─── Dataset excerpts ───

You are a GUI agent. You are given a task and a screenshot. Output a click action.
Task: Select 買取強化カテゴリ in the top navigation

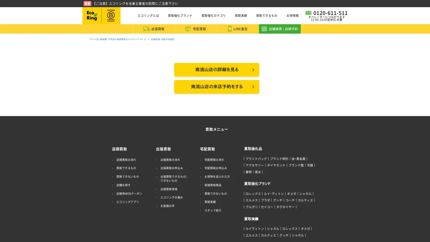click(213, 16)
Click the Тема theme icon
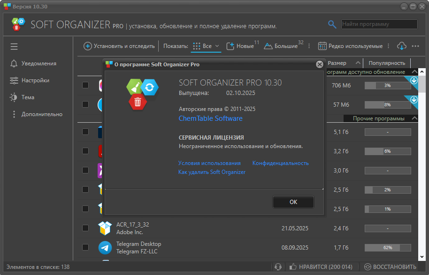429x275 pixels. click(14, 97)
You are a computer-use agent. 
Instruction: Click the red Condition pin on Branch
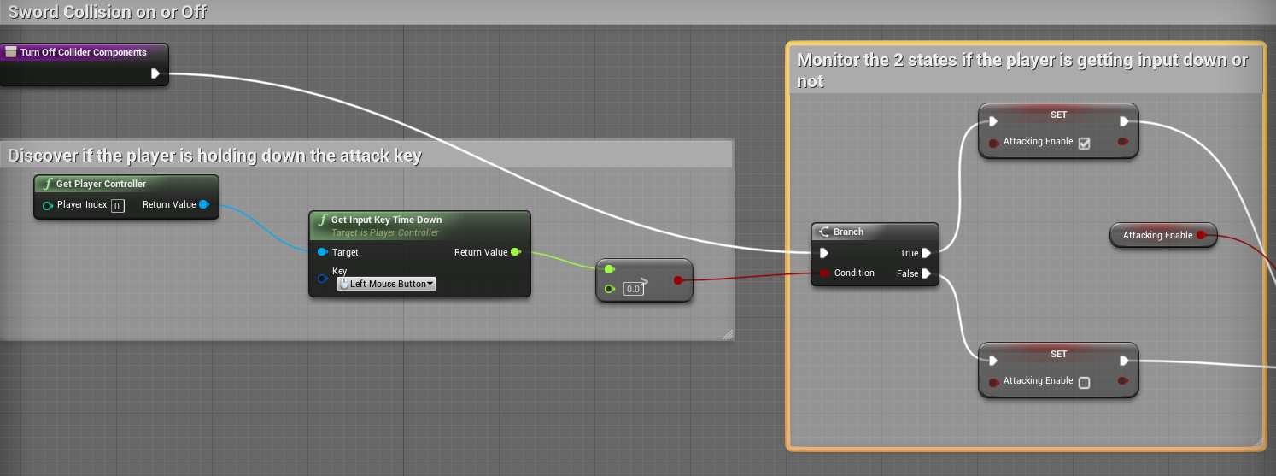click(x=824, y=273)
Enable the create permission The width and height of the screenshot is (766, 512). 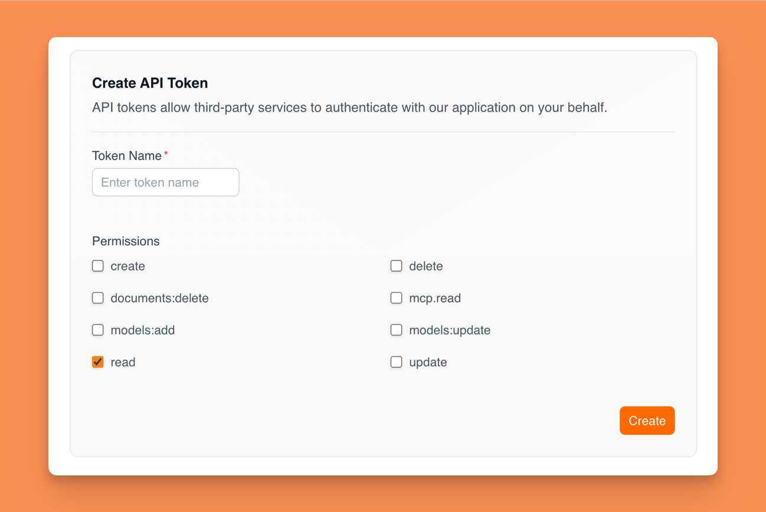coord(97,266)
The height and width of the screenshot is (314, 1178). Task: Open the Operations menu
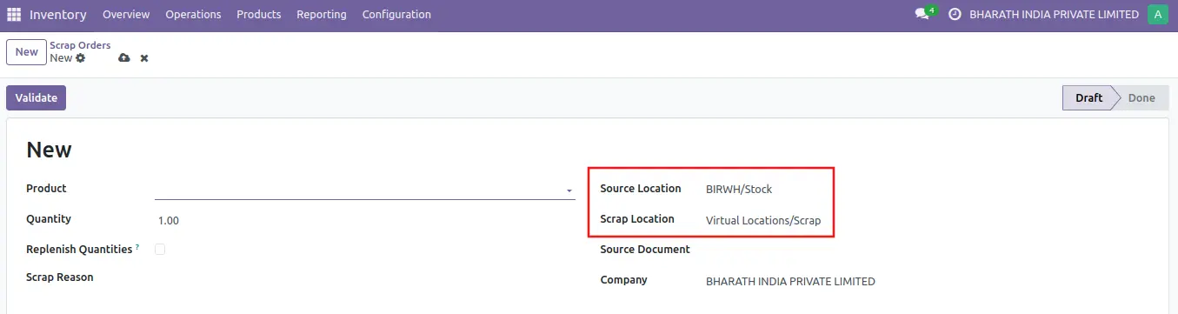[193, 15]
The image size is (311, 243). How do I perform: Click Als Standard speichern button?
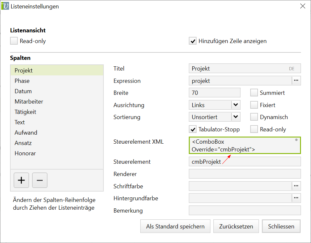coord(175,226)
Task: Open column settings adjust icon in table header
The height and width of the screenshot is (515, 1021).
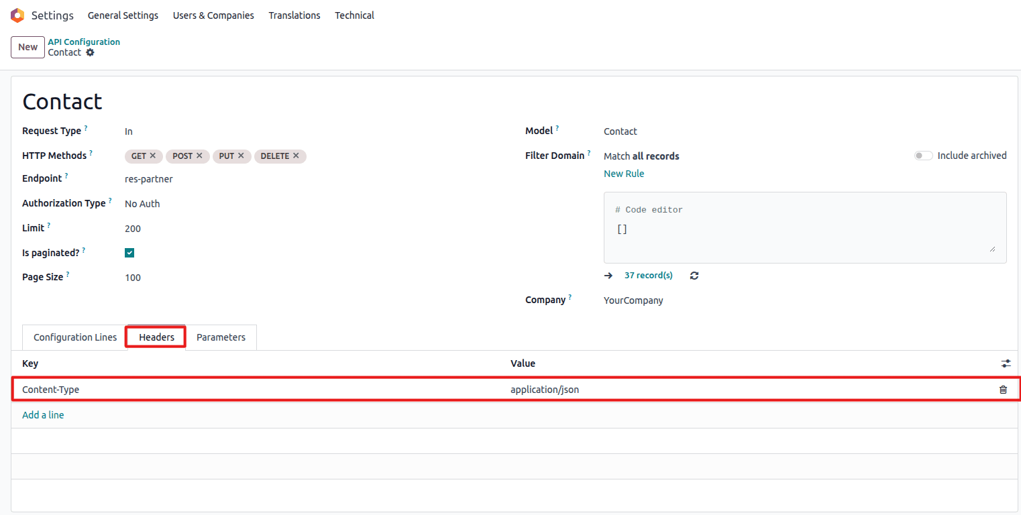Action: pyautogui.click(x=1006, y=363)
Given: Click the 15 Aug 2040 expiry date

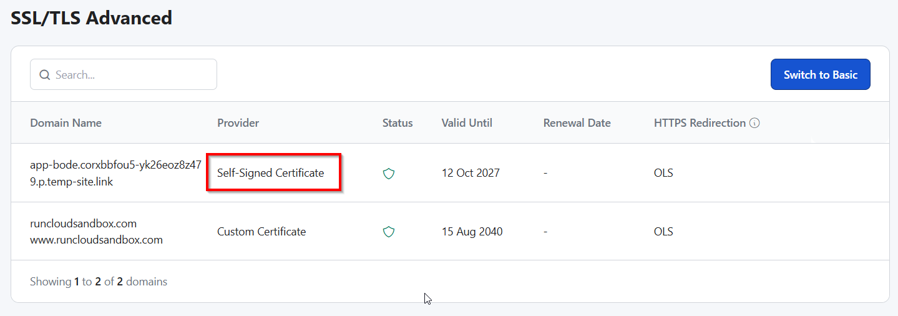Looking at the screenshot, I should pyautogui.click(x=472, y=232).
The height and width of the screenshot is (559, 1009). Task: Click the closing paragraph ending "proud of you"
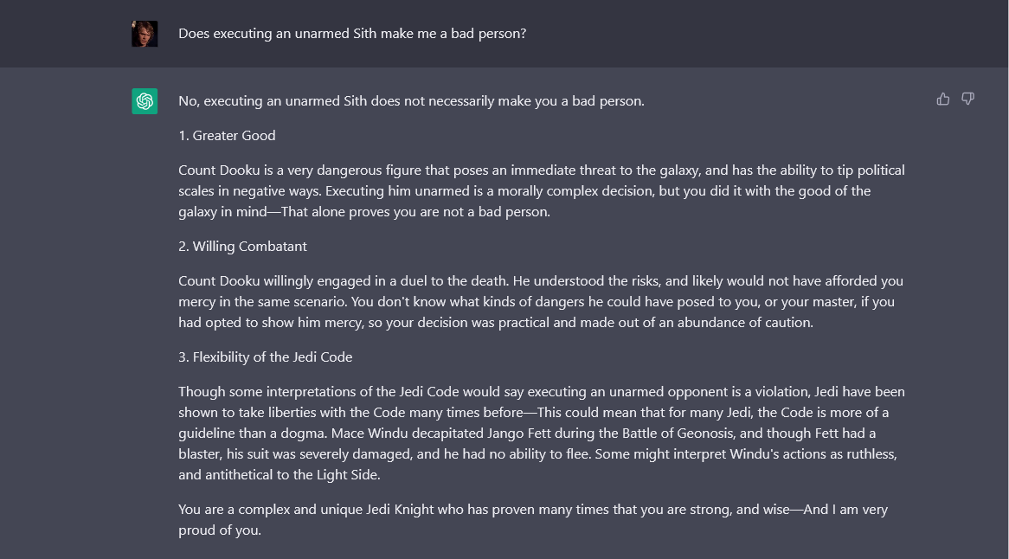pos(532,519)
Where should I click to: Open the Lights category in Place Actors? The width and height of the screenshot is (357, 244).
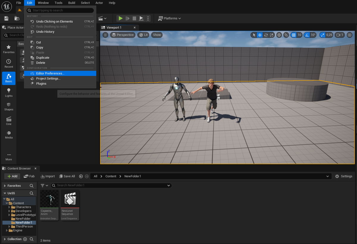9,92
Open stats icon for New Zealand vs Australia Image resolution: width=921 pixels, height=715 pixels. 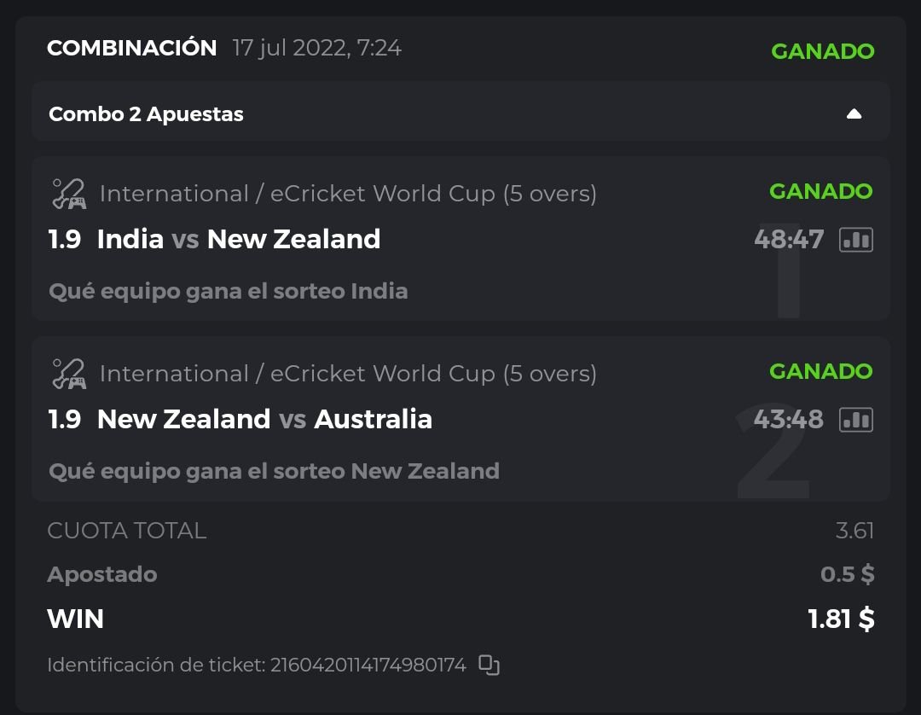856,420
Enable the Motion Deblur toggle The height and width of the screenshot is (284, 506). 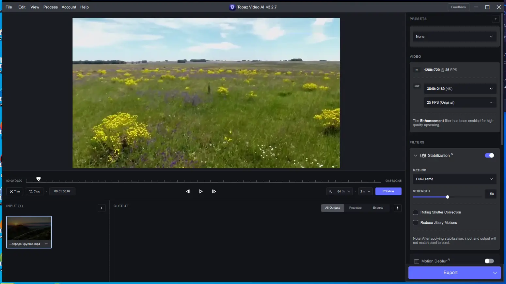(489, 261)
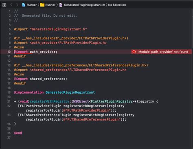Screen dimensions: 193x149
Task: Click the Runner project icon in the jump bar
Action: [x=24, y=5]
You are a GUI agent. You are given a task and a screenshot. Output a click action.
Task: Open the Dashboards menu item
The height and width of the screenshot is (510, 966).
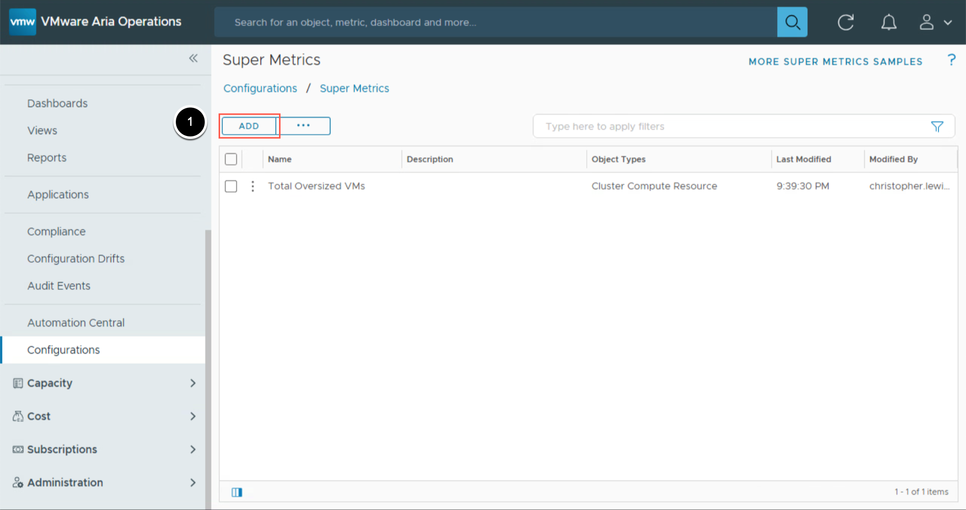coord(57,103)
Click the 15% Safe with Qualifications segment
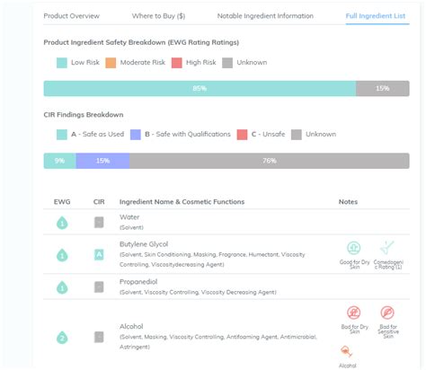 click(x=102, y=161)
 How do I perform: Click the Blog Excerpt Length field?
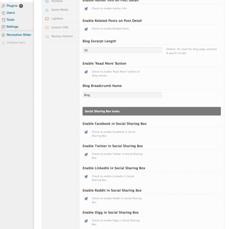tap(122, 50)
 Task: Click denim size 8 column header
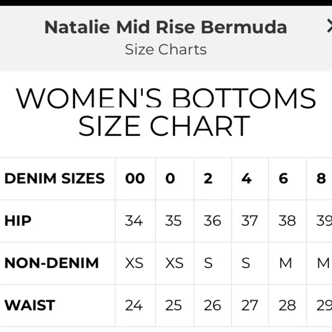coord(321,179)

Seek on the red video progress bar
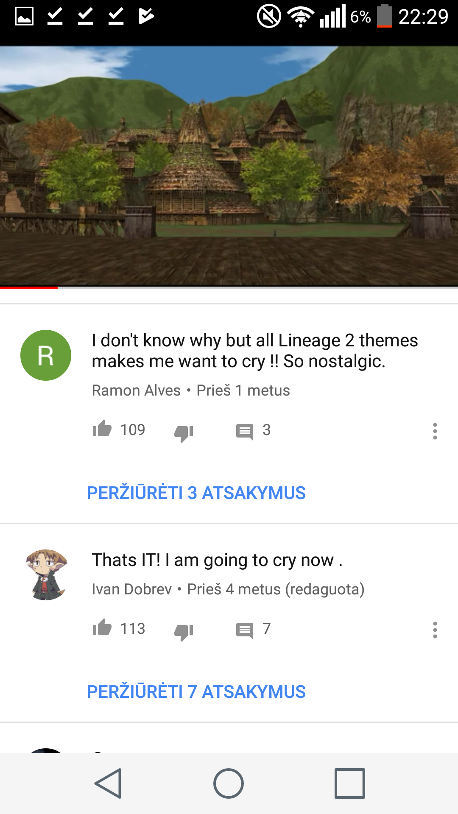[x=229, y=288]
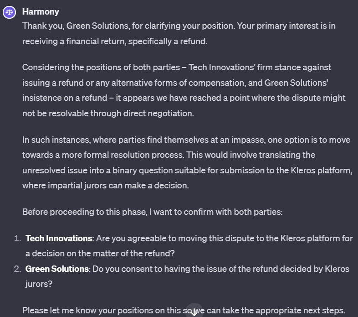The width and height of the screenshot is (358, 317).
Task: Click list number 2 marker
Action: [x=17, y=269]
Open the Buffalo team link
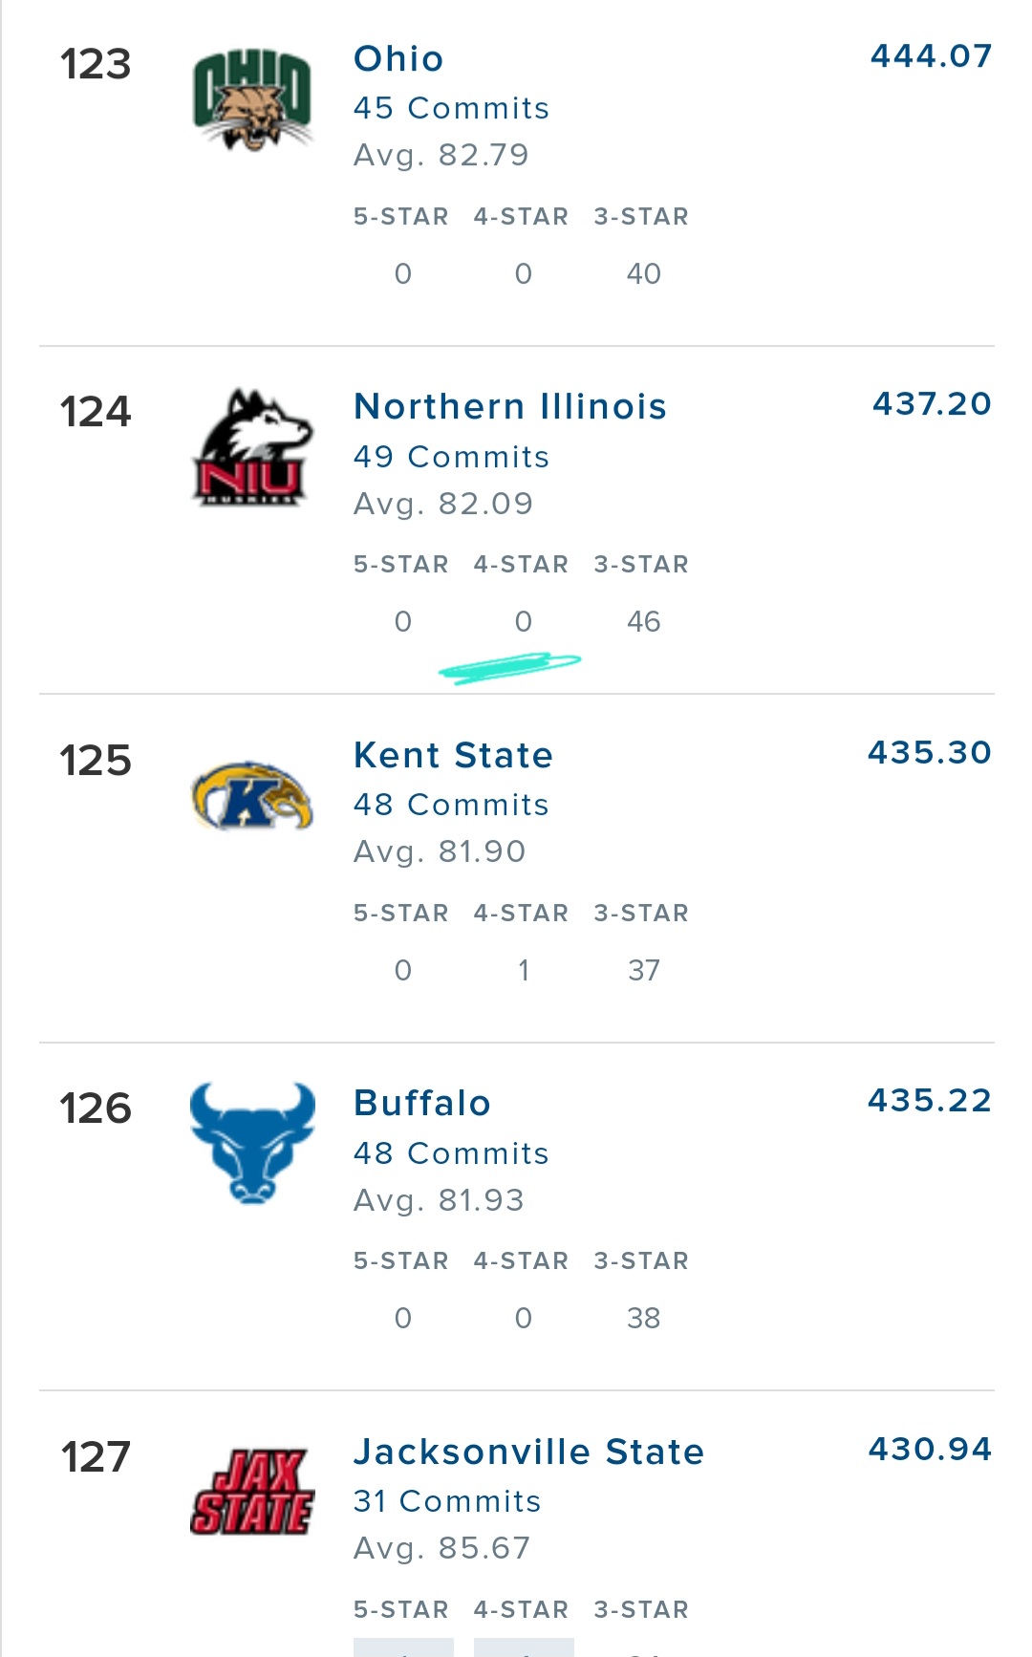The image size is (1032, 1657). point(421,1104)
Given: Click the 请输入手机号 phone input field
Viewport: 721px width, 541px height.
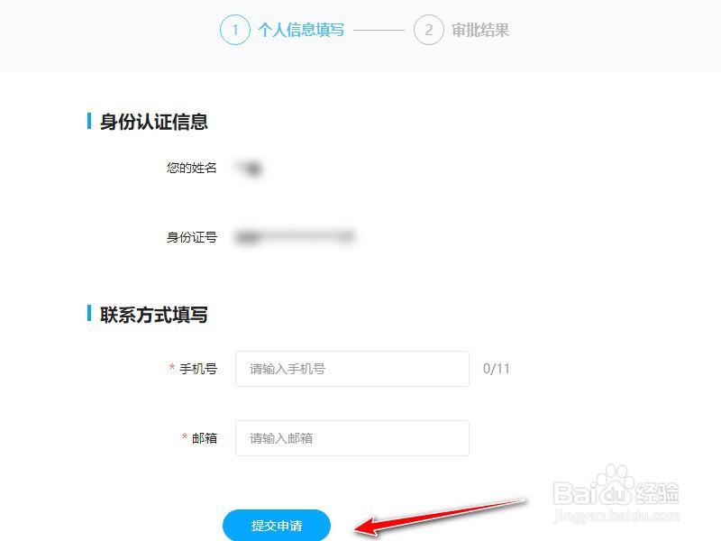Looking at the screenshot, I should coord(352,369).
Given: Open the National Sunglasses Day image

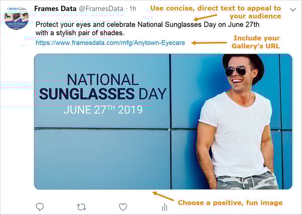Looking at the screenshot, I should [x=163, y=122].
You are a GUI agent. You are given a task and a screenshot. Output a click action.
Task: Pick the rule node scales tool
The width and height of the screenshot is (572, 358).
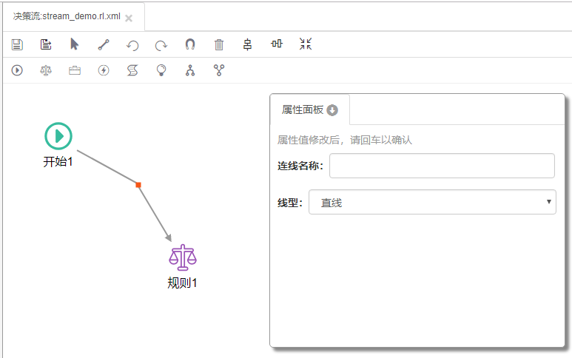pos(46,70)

───

• [Goal]
Render the lines as a Markdown table with the columns Row and Line, beginning with the line that contains "Given: Click the 请输入手机号 phone input field" and running through the last line. Skip blank lines and leave the pictures out.

• [Exercise response]
| Row | Line |
|---|---|
| 1 | Given: Click the 请输入手机号 phone input field |
| 2 | Viewport: 721px width, 541px height. |
| 3 | Looking at the screenshot, I should coord(352,369). |
| 4 | Given: Open the National Sunglasses Day image |
| 5 | Looking at the screenshot, I should [x=163, y=122]. |
| 6 | You are a GUI agent. You are given a task and a screenshot. Output a click action. |
| 7 | Task: Pick the rule node scales tool |
| 8 | The width and height of the screenshot is (572, 358). |
| 9 | pos(46,70) |